- WHAT YOU WILL DO -
Reproduce all the data, character for character.

· · ·

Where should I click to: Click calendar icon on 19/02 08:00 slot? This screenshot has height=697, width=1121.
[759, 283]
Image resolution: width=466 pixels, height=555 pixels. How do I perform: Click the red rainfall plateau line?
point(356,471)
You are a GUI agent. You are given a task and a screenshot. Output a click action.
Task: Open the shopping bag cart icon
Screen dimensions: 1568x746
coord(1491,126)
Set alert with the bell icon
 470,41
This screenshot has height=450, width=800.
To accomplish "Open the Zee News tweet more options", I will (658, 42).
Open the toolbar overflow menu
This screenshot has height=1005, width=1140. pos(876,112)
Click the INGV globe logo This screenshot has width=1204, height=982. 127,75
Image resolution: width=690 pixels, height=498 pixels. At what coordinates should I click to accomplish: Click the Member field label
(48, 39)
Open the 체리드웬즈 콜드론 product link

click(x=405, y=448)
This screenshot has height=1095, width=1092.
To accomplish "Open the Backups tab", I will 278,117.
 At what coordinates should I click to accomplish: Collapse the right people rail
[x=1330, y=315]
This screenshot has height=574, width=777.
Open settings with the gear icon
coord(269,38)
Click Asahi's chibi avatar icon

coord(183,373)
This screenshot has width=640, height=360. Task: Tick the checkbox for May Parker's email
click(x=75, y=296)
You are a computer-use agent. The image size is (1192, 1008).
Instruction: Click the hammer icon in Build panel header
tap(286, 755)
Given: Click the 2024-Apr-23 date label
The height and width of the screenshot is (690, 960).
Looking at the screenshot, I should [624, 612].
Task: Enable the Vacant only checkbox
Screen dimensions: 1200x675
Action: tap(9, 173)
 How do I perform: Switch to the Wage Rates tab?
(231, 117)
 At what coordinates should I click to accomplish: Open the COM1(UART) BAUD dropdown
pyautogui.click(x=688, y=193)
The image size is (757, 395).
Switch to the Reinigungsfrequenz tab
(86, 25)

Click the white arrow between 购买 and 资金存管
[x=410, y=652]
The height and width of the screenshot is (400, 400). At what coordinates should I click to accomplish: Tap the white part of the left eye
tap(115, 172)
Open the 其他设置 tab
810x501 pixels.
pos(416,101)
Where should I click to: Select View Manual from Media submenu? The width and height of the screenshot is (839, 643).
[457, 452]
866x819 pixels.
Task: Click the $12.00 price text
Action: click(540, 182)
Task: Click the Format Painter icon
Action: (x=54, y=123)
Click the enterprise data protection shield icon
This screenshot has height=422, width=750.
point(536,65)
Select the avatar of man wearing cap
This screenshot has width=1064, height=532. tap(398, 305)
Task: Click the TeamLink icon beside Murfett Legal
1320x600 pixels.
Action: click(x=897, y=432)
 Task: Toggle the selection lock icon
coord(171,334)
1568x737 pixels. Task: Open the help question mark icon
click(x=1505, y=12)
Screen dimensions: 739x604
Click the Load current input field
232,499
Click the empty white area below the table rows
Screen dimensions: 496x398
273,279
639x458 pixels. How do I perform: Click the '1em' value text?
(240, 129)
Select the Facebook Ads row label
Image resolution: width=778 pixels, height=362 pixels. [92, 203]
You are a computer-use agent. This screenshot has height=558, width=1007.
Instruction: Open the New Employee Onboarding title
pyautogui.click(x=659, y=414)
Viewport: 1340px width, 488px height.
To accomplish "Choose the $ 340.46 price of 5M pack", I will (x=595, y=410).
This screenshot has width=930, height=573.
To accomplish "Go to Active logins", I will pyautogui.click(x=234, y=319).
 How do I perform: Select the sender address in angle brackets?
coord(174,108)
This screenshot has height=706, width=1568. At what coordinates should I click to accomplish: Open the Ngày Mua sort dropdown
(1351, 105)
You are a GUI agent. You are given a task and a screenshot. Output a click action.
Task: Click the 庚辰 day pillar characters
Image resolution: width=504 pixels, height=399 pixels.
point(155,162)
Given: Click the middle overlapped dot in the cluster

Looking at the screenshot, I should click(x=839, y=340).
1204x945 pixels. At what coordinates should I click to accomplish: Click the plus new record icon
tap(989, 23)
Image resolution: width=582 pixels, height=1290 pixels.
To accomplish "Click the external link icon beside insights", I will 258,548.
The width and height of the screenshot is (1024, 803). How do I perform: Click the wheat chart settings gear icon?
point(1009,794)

· · ·

- SOLVED PROBLEM -
Where should I click to: Click calendar icon on 19/02 08:00 slot? This screenshot has height=697, width=1121.
[759, 283]
Image resolution: width=466 pixels, height=555 pixels. How do I perform: Click the red rainfall plateau line?
point(356,471)
You are a GUI agent. You are given a task and a screenshot. Output a click action.
Task: Open the shopping bag cart icon
Screen dimensions: 1568x746
coord(1491,126)
Set alert with the bell icon
 470,41
This screenshot has height=450, width=800.
To accomplish "Open the Zee News tweet more options", I will (658, 42).
Open the toolbar overflow menu
This screenshot has height=1005, width=1140. pos(876,112)
Click the INGV globe logo This screenshot has width=1204, height=982. 127,75
Image resolution: width=690 pixels, height=498 pixels. At what coordinates should I click to accomplish: Click the Member field label
(48, 39)
Open the 체리드웬즈 콜드론 product link

click(x=405, y=448)
This screenshot has height=1095, width=1092.
To accomplish "Open the Backups tab", I will 278,117.
 At what coordinates should I click to accomplish: Collapse the right people rail
[x=1330, y=315]
This screenshot has height=574, width=777.
Open settings with the gear icon
coord(269,38)
Click Asahi's chibi avatar icon

coord(183,373)
This screenshot has width=640, height=360. Task: Tick the checkbox for May Parker's email
click(x=75, y=296)
You are a computer-use agent. The image size is (1192, 1008).
Instruction: Click the hammer icon in Build panel header
tap(286, 755)
Given: Click the 2024-Apr-23 date label
The height and width of the screenshot is (690, 960).
Looking at the screenshot, I should [624, 612].
Task: Enable the Vacant only checkbox
Screen dimensions: 1200x675
Action: tap(9, 173)
 How do I perform: Switch to the Wage Rates tab?
(231, 117)
 At what coordinates should I click to accomplish: Open the COM1(UART) BAUD dropdown
pyautogui.click(x=688, y=193)
The image size is (757, 395).
Switch to the Reinigungsfrequenz tab
(86, 25)

Click the white arrow between 购买 and 资金存管
[x=410, y=652]
The height and width of the screenshot is (400, 400). At what coordinates should I click to accomplish: Tap the white part of the left eye
tap(115, 172)
Open the 其他设置 tab
810x501 pixels.
pos(416,101)
Where should I click to: Select View Manual from Media submenu? The width and height of the screenshot is (839, 643).
[457, 452]
866x819 pixels.
Task: Click the $12.00 price text
Action: click(540, 182)
Task: Click the Format Painter icon
Action: (x=54, y=123)
Click the enterprise data protection shield icon
This screenshot has height=422, width=750.
point(536,65)
Select the avatar of man wearing cap
This screenshot has width=1064, height=532. tap(398, 305)
Task: Click the TeamLink icon beside Murfett Legal
1320x600 pixels.
Action: click(x=897, y=432)
 Task: Toggle the selection lock icon
coord(171,334)
1568x737 pixels. Task: Open the help question mark icon
click(x=1505, y=12)
Screen dimensions: 739x604
Click the Load current input field
232,499
Click the empty white area below the table rows
Screen dimensions: 496x398
273,279
639x458 pixels. How do I perform: Click the '1em' value text?
(240, 129)
Select the Facebook Ads row label
Image resolution: width=778 pixels, height=362 pixels. [92, 203]
You are a computer-use agent. This screenshot has height=558, width=1007.
Instruction: Open the New Employee Onboarding title
pyautogui.click(x=659, y=414)
Viewport: 1340px width, 488px height.
To accomplish "Choose the $ 340.46 price of 5M pack", I will (x=595, y=410).
This screenshot has width=930, height=573.
To accomplish "Go to Active logins", I will pyautogui.click(x=234, y=319).
 How do I perform: Select the sender address in angle brackets?
coord(174,108)
This screenshot has height=706, width=1568. At what coordinates should I click to accomplish: Open the Ngày Mua sort dropdown
(1351, 105)
You are a GUI agent. You are given a task and a screenshot. Output a click action.
Task: Click the 庚辰 day pillar characters
Image resolution: width=504 pixels, height=399 pixels.
point(155,162)
Given: Click the middle overlapped dot in the cluster

Looking at the screenshot, I should click(x=839, y=340).
1204x945 pixels. At what coordinates should I click to accomplish: Click the plus new record icon
tap(989, 23)
Image resolution: width=582 pixels, height=1290 pixels.
To accomplish "Click the external link icon beside insights", I will 258,548.
The width and height of the screenshot is (1024, 803). How do I perform: Click the wheat chart settings gear icon?
point(1009,794)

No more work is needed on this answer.